Son client, un Yéménite de 59 ans, avait certes reconnu devant la Cour avoir eu des contacts avec le terroriste présumé Abdullah Al Rimi, actuellement emprisonné au Qatar. Mais il avait refusé de lui procurer un faux passeport.

Dans leurs plaidoiries, les défenseurs des sept hommes n’avaient d’ailleurs pas manqué de souligner que dans cette affaire, «on utilise des canons pour tirer sur des moineaux».

Dans ses considérations, le président du tribunal Bernard Bertossa précise que les prévenus n’ont soutenu aucune action terroriste.

Il les a de même libérés des accusations d’entraves à l’action pénale, de faux dans les titres et dans les certificats, de corruption d’agents publics suisses et étrangers, de mise en circulation de fausse monnaie, d’escroquerie et de recel.

La Cour a accordé aux sept hommes des indemnités comprises entre 9000 et 93’000 francs pour le temps qu’ils ont passé en détention préventive.

La Confédération devra également prendre à sa charge leurs frais d’avocats, qui se montent pour certains jusqu’à 100’000 francs.

Pas étonnant

Spécialiste du terrorisme et auteur de plusieurs ouvrages sur la question, Jacques Baud ne se montre pas étonné de l’issue du procès.

«Le concept d’Al-Qaïda reste encore très flou dans l’esprit de beaucoup de gens. Il est en effet difficile de définir les contours de la menace, donc de savoir ce que l’on cherche. Or, cet acquittement reflète à sa manière les incertitudes sur cette menace», explique-t-il à swissinfo.

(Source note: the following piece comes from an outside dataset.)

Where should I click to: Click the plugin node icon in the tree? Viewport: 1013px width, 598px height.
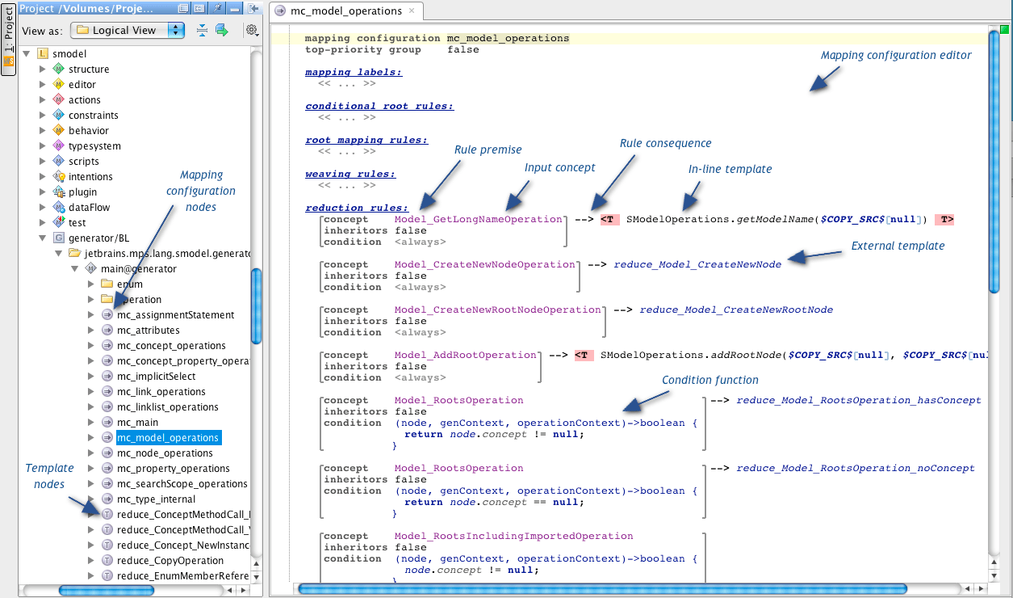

«Sans connaître le détail des chefs d’accusation, je ne peux m’exprimer sur leur bien-fondé, conclut-il. En revanche, je constate que l’absence d’une définition précise d’Al-Qaïda et de son réseau contraint de soupçonner des activités qui sont le plus souvent anodines.»

swissinfo et les agences

Plus de cinq ans après les attentats terroristes du 11 septembre aux Etats-Unis, les principales enquêtes menées en Suisse sur des personnes liées au groupe radical Al-Qaïda se comptent sur les doigts d’une main.

En Suisse, cinq enquêtes ont été ouvertes contre des personnes soupçonnées de liens avec Al-Qaïda. Le procès des sept prévenus qui s’est déroulé à Lugano constitue le premier cas de terrorisme traité par le Tribunal pénal fédéral (TPF).

La justice suisse a mené quatre autres enquêtes, selon les données du Ministère public de la Confédération (MPC). L’une d’entre elles a débouché sur le dépôt d’une mise en accusation du MPC auprès du TPF, à Bellinzone, dont l’acte date de ce lundi 26 février.

Outre ces enquêtes, la Suisse a accordé l’entraide judiciaire à de nombreux pays, dont les Etats-Unis, la France et l’Espagne.

Sept personnes âgées de 24 à 59 ans étaient accusées (cinq Yéménites, un Irakien, un Somalien).
L’acte d’accusation comportait 17 pages contre l’accusé principal.